L’abbazia di San Pietro ad Oratorium si trova nella valle del Tirino, valle immersa nella vegetazione e poco distante dal fiume e dal comune di Capestrano, in provincia de L’Aquila. Fu edificata nella contrada detta di “Araturo”, con nome derivante probabilmente da un castello distrutto da cui si originò successivamente il toponimo di Oratorium.

Dall’incisione sull’architrave del portale, possiamo dedurre che fu il re longobardo Desiderio a promuovere la costruzione della chiesa nel 722, in dipendenza dal monastero benedettino di San Vincenzo Volturno.

La località fu abitata dai monaci benedettini sin dall’ottavo secolo. Infatti, il complesso era originariamente composto dalla chiesa e dal monastero che, quando fu distrutto, non venne riscostruito, a differenza della chiesa che venne riedificata nel 1100, come scritto sull’architrave.

Tra il1500 e il 1600 la chiesa fu abbandonata, ed essendo stata esposta alle intemperie ed inutilizzata per più di ottant’anni, vide crollare parti di essa. Questo possiamo notarlo nella facciata frontale, dove non troviamo il rosone, nonostante la chiesa fosse stata rifatta in stile romanico. Un altro esempio è la muratura delle tre absidi della facciata posteriore composte da pietre con dimensioni diverse tra loro.
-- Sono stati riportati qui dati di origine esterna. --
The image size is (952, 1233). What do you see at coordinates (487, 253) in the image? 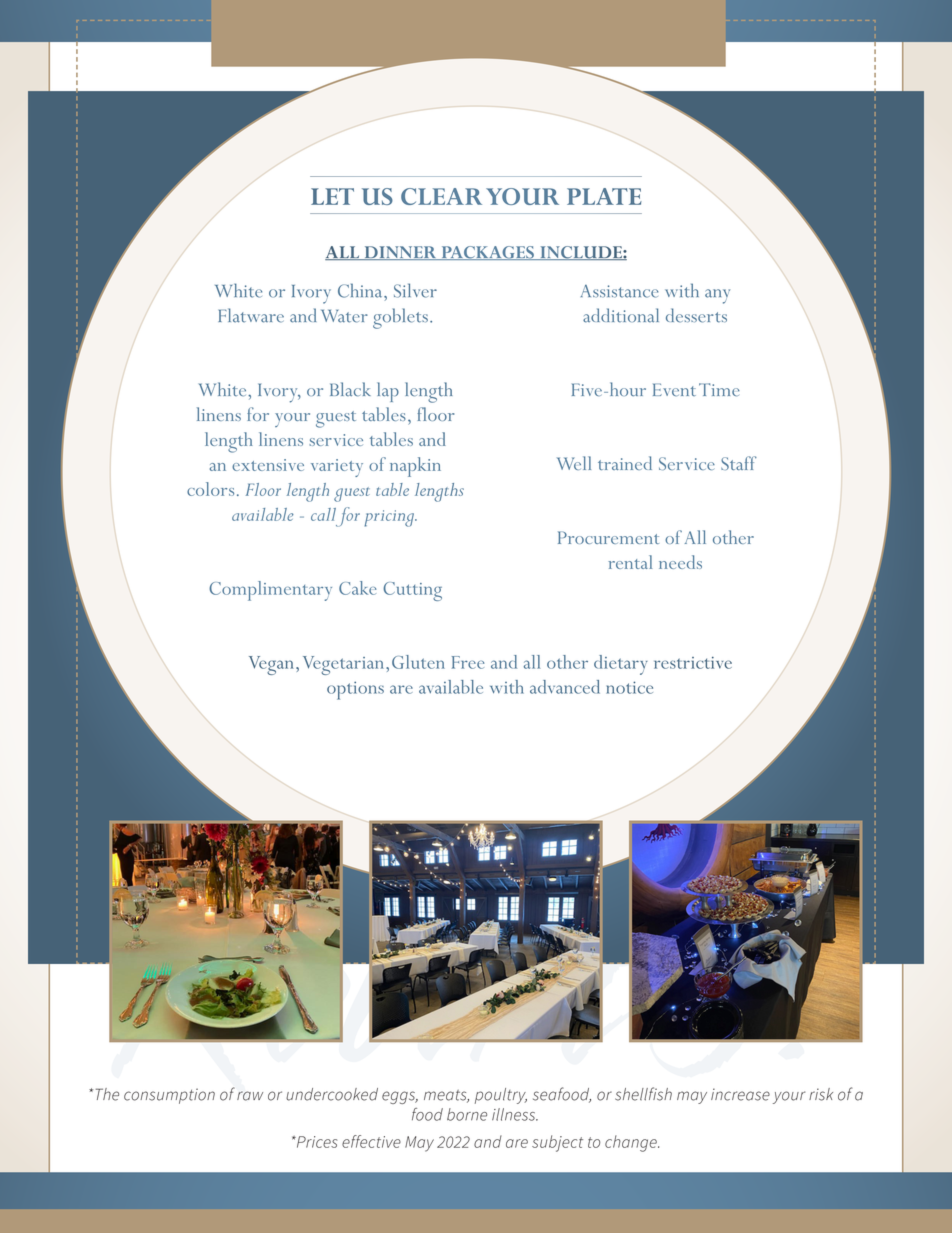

Nelle absidi laterali, ricostruite in epoche successive, troviamo delle pietre più nuove e piccole rispetto a quelle dell’abside centrale, sulla quale è scolpito anche un piccolo archetto. Inoltre, nella parte superiore delle facciate, compaiono diverse pietre scolpite in bassorilievo, che rappresentano elementi naturali, animali mitologici, forme geometriche. Anche queste pietre sono solo materiali di recupero, quindi in realtà, non sono disposte in base a un preciso significato, ma vanno solo a coprire buchi nella muratura.

Altri segni di ristrutturazione sono presenti all’interno della chiesa, nel ciborio e nelle colonne. L’edificio è scandito in tre navate, terminanti in tre absidi semicircolari, da pilastri con capitelli decorati diversamente tra loro. Anche i capitelli delle colonne del ciborio, posto alla fine della navata centrale, sono diversi; quelli dietro, con le foglie di acanto, sono più vecchi di quelli anteriori. Inoltre, il tamburo ha delle finestrelle a sesto acuto, dovute a influssi gotici provenienti dal nord Italia.

Dietro il ciborio osserviamo un affresco monocromatico rosso, con protagonista Gesù, in un’iconografia antica poiché  il Cristo è più grande delle altre figure e ha le tipiche tre dita alzate in segno di benedizione. Accanto ad esso sono rappresentati i simboli dei quattro evangelisti e due angeli serafini; nelle lunette laterali sono raffigurati i ventiquattro vegliardi dell’Apocalisse.

Un altro affresco, ormai visibile solo in piccola parte, si trova nella lunetta del portale della facciata anteriore, ed ha come soggetto San Pietro. Sempre sulla facciata anteriore, a sinistra del portale, troviamo il quadrato del Sator, cioè una pietra con inciso un palindromo, ovvero una forma letteraria che letta in ogni ordine e direzione ha le stesse parole disposte allo stesso modo. Le parole usate sono cinque: SATOR AREPO TENET OPERA ROTAS. Poiché fu ritrovato su molte chiese d’Europa, si è cercato di dargli una spiegazione cristiana: facendo un anagramma con le 25 lettere, ricomponendolo viene fuori una croce con scritto PATER NOSTER su entrambi i segmenti, le due A e le due O che avanzano (che nell’alfabeto greco sono l’alfa e l’omega, ovvero la prima e l’ultima lettera dell’alfabeto) simboleggiano l’inizio e la fine di tutto.